Because what we do here together is tell and retell
the ancient stories of our tribe; the stories that find us
and bind us, one to one, and each to each, generation
after generation, lifetime after lifetime, forever and
ever, Amen.

Because before there was music; before there were
drawings on a dry cave wall, there were the storytellers.
There were the ones who came through every time and
every space and landed here with us/for us/in us…

It is the stories that make the theatre a
living place.

And for fifty years, this space has been the campfire
where we gathered to turn our faces toward the light
and see ourselves. 50 years of love and loss, faith
and forgiveness, rage and redemption, right here in
this room. All the messy, mesmerizing details of our
fragile, fabulous human lives.

I’ve seen my friends on this stage. I’ve watched them
call the Spirits in. I’ve watched them rage against the
dying of the light. I’ve watched them sing like angels
and dance like they had wings on their feet. And I
have been proud to be a member of this tribe.

Because at its insane, insatiable heart, the theatre is
only and always a place of revelation and renewal,
and what has really happened here, in this room, over
the last 50 years is a passionate, unbroken quest for
the truth, the whole truth and nothing but the truth.

This is all I ever wanted to do. And all I know how to
do. And I’m gonna do it until I can’t do it, and then I’m
gonna do it some more.

Because this is the life we’ve chosen.

This is the life that shaped us and saved us and
made us understand the power of telling the truth,
the whole truth and nothing but the truth.

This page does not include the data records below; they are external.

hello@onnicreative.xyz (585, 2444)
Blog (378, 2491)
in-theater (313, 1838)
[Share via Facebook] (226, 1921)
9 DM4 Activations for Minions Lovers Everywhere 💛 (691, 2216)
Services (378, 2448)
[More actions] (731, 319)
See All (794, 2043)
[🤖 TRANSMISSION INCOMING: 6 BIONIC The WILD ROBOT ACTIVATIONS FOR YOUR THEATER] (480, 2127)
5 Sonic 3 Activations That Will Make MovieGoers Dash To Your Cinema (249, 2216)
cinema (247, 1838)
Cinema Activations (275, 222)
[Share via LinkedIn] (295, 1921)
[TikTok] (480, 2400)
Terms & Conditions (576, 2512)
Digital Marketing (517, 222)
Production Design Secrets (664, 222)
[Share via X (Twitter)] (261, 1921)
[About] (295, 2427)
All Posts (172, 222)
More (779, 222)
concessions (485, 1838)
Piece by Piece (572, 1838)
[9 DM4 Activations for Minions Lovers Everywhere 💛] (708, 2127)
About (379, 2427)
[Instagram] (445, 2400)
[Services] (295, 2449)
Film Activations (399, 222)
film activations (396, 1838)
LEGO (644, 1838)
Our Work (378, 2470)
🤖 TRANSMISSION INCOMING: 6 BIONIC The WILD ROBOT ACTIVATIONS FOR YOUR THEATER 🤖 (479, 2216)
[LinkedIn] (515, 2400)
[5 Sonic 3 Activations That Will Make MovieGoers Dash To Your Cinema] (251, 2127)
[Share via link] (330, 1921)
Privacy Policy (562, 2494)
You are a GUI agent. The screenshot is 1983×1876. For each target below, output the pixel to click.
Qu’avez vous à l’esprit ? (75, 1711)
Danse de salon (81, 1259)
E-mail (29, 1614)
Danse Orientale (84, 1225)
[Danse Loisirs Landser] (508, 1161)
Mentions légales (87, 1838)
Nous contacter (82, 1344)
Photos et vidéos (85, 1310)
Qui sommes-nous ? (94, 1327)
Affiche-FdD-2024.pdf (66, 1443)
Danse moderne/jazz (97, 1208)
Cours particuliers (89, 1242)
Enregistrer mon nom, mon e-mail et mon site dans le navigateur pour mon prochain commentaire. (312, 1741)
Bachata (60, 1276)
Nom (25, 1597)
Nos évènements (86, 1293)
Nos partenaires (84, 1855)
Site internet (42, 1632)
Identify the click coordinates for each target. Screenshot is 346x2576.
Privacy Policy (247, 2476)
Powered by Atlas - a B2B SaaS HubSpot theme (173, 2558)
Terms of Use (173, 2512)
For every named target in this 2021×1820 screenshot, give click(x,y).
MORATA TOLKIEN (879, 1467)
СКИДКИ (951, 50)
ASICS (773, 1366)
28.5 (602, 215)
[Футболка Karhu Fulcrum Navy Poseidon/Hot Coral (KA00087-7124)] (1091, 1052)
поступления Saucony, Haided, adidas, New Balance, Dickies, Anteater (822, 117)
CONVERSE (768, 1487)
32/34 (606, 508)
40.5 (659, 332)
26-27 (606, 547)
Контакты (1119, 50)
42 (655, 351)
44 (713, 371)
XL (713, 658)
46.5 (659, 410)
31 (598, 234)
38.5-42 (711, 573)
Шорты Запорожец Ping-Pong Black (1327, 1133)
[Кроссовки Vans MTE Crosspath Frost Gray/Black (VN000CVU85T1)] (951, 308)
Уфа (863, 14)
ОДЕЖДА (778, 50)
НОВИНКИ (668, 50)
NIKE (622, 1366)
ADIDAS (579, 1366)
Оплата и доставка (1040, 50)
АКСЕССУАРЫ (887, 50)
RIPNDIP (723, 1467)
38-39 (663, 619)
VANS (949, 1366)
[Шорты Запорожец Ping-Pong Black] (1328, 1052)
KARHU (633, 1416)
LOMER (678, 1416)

So we are gathered here to give thanks for the last 50
years; and to celebrate the next fifty, and the next fifty,
and the fifty after that. Because the house that we are
building; the house that we will shape together, will be
built right from the start to be a welcoming place; a wide
and wonderful place, that looks like us, and sounds like
us, and sings like us and never for one second considers
anything but the truth, the whole truth, and nothing but
the truth. Forever and forever and forever… Amen.